§ Data shown:
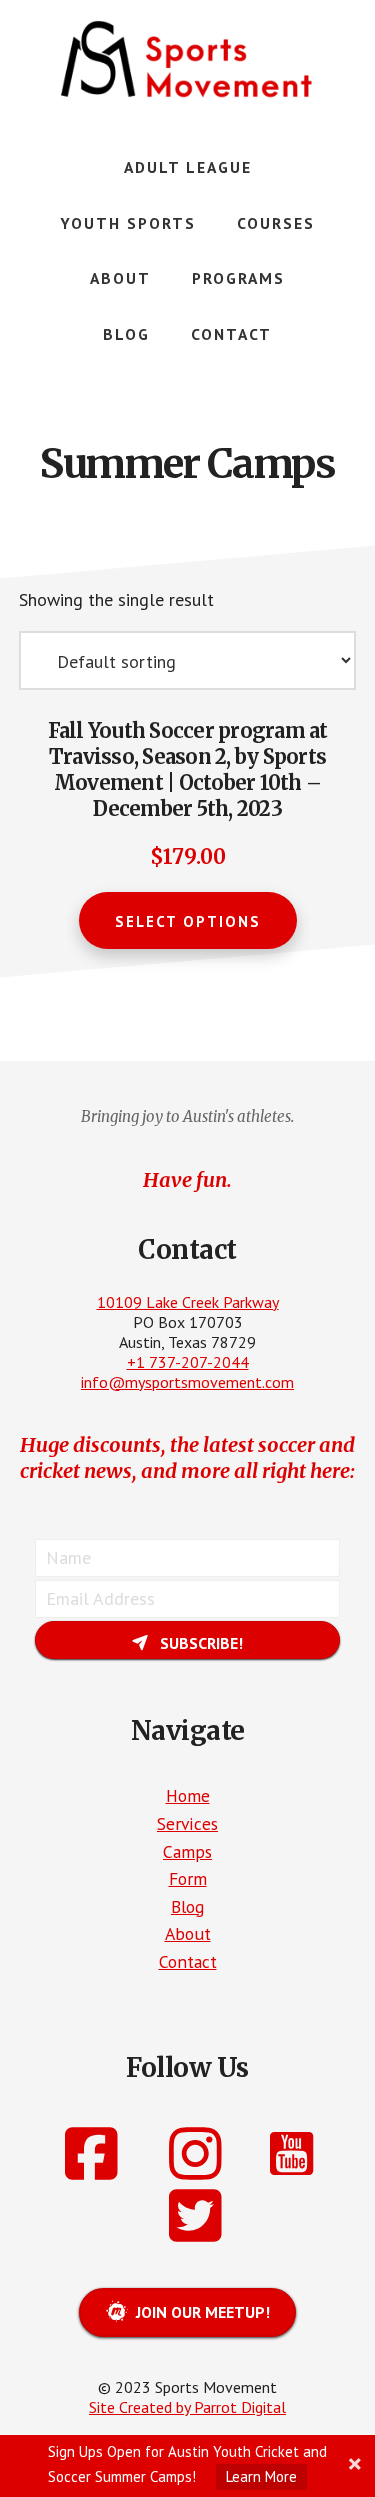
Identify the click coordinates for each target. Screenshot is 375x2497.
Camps (187, 1851)
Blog (187, 1906)
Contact (188, 1961)
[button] (187, 1640)
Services (187, 1823)
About (188, 1933)
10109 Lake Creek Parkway (188, 1302)
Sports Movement (188, 60)
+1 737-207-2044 (188, 1362)
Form (188, 1878)
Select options (188, 921)
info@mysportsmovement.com (187, 1382)
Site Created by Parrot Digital (187, 2407)
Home (188, 1795)
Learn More (261, 2476)
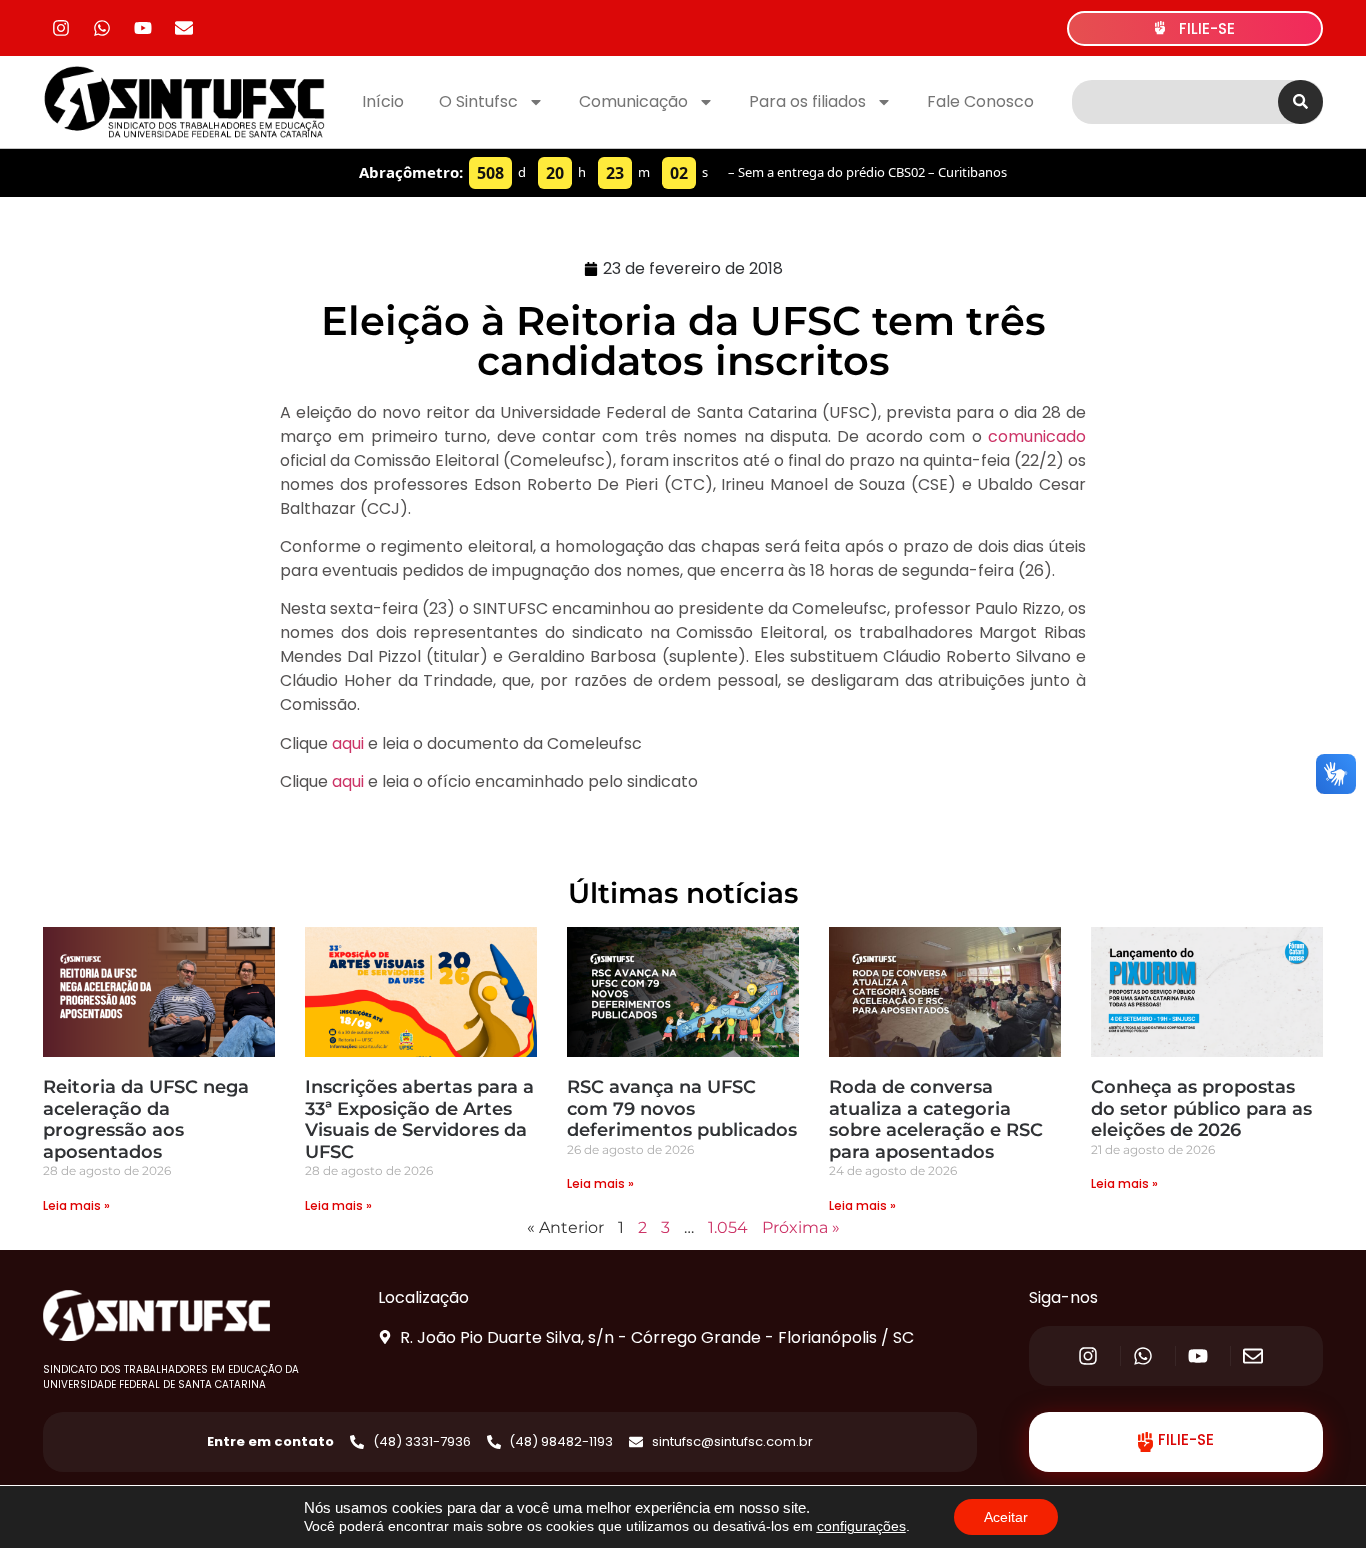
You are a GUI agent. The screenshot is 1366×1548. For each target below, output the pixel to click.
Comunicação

§ What to produce: Show each line of the material that includes the string "click" by copying it.

§ Solution for this exercise:
Identify the click coordinates for each target. Screenshot is 375x2497.
You are a GUI agent. The screenshot is 1366×1548. For each target below, output the pixel to click.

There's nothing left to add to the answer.